Pengenalan batas sekuen dari singkapan atau dari inti bor memerlukan adanya bukti-bukti perpindahan fasies; adanya fasies relatif proksimal di atas fasies yang relatif distal, tanpa disertai adanya jejak pengawetan fasies-antara dari kedua fasies tersebut di atas (gambar 4-4). Gejala ini tidak akan tampak jelas di setiap lokasi pengamatan. Pada contoh data inti bor tersebut di atas, batas sekuen dicirikan oleh endapan sisa yang dapat dikorelasikan secara regional dengan endapan pengisi lembah torehan. Jika endapan pengisi lembah torehan tersingkap atau tertembus bor, kita akan menemukan adanya "loncatan," dari endapan bahari menjadi endapan fluvial atau endapan estuarium pengisi lembah torehan. Gejala seperti itu terpampang dengan baik pada singkapan Formasi Scarborough. Pada singkapan itu tampak bahwa di atas parasequence set retrogradational terdapat satu unit progradasional yang seluruhnya terbukti merupakan highstand parasequences. Diatasnya lagi terdapat batupasir kasar tebal, disebut Moor Grit, yang memotong Formasi Scarborough (gambar 4-3). Moor Grit adalah endapan pengisi lembah torehan berupa batupasir endapan pasut, dengan sedikit mud drapes, yang seluruhnya mengindikasikan perpindahan fasies, relatif terhadap endapan batulumpur dan batupasir yang terdapat dibawahnya.

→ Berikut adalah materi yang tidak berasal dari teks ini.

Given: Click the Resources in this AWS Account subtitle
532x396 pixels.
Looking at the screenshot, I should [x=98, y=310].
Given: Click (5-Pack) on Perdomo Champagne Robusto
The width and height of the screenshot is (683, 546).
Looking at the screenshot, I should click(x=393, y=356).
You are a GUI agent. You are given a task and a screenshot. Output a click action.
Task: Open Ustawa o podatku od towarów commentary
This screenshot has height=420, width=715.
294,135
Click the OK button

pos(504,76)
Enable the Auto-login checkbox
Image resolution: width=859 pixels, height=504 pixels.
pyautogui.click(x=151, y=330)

Di daerah-daerah dengan singkapan spektrakuler, kita mungkin dapat menemukan bidang stratigrafi utama berdasarkan geometri skala besar. Sebagai contoh, kasus seperti itu ditemukan di Italian Dolomites, di tempat mana batur karbonat Trias progradasional memperlihatkan sedimen lereng (yang merupakan highstand systems tract) menyapun (downlapping) pada batulumpur endapan laut dalam dan karbonat lain yang merupakan endapan transgressive systems tract. Line drawing gambar 4-5 (Bosellini, 1984) memperlihatkan maximum flooding surface di bagian dasar klinoform progradasi dari Formasi Catanaccio.